India's main business organisation is hopeful the country's government will press ahead with plans to open the retail sector further despite the plans being put on hold amid political opposition.

The Federation of Indian Chambers of Commerce and Industry (FICCI) said yesterday (5 December) it was shocked by the Indian government's decision to suspend its decision on allowing more foreign investment in the country's retail sector.

"It is a setback and the industry didn't expect it," Sameer Berde, assistant secretary general of the FICCI, told just-style's sister site, just-food.

Berde's comments came after Indian Finance Minister Pranab Mukerjee called opposition leaders to inform them that the Government had decided to put its plans for reform on hold.

However, Berde remained optimistic liberalisation would come in the end. He stressed the decision was "suspended and not reversed" and added: "It could be implemented after a month or a year."

The plans have divided India's food and retail sectors. Some food producers are unhappy with the government's decision. Bhupender Singh Mann, national president of All India Kisan (Farmer) Co-ordination Committee, said: "It is very unfortunate and government has come under very high political pressure. Foreign retailers would have provided a bigger market for our produce, but the monopolistic traders are more vocal than the farmers."

However, elsewhere, opponents remained cautious. Uttam Chand Chawla, chairman of the All-India Retailers Federation, said: "I fear that the government might implement the decision after the present parliament session gets over [maybe in the New Year]."

Chawla added that the Indian government might find it difficult "to go back on its commitment" and reverse the decision permanently.
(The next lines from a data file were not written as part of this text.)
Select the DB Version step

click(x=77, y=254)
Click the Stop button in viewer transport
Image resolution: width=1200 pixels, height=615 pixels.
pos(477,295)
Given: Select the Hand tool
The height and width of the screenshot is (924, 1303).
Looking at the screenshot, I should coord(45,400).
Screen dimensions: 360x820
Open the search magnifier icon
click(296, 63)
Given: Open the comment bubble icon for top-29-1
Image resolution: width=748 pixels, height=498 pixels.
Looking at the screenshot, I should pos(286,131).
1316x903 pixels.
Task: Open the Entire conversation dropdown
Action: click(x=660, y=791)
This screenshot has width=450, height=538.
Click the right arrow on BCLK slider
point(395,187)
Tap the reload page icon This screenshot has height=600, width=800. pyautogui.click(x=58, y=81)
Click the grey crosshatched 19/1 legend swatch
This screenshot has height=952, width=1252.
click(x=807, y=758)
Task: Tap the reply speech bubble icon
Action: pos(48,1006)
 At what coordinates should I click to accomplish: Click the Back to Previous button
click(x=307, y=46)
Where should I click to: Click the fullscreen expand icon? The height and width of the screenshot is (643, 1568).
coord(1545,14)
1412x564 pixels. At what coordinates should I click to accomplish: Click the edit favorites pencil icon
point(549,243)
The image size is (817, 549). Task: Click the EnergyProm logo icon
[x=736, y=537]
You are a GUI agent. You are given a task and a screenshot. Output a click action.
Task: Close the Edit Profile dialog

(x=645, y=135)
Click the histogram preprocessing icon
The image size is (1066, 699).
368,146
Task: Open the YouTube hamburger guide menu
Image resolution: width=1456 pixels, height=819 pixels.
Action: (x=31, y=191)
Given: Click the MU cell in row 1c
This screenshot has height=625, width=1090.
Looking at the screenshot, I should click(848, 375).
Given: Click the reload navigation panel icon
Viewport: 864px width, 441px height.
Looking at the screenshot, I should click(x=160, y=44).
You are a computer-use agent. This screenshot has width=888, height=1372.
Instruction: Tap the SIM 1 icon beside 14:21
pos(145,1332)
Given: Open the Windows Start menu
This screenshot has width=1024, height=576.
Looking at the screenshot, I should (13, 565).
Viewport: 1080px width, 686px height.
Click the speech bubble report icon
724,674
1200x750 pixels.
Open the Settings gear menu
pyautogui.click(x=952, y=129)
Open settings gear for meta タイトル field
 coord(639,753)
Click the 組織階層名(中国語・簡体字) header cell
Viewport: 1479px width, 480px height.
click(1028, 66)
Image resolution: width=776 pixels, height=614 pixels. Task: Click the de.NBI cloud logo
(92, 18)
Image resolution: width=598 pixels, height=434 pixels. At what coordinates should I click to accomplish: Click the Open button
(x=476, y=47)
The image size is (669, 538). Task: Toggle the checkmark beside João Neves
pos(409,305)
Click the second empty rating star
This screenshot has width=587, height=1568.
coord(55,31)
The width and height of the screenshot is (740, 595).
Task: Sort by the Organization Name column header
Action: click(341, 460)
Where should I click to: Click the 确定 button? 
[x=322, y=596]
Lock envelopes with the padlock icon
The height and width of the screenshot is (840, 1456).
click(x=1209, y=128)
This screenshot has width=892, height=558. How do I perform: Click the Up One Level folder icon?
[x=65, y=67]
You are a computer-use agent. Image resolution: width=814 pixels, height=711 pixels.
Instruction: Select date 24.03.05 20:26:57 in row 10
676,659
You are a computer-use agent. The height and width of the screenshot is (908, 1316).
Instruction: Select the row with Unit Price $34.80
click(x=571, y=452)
Manufacturers want the time-out to be used to secure general agreement over the issue. B Muthuraman, president of the Confederation of Indian Industry, said his organisation "hoped to see an early consensus on the issue among the political leadership of the country".

The main opposition Bharatiya Janata Party (BJP) has called for an all-party meeting to be staged at the earliest opportunity.

Berde warned that the suspension of liberalisation "will send a wrong signal to the international business community" and said his group would work to persuade opponents that more foreign investment in the retail sector will not harm India.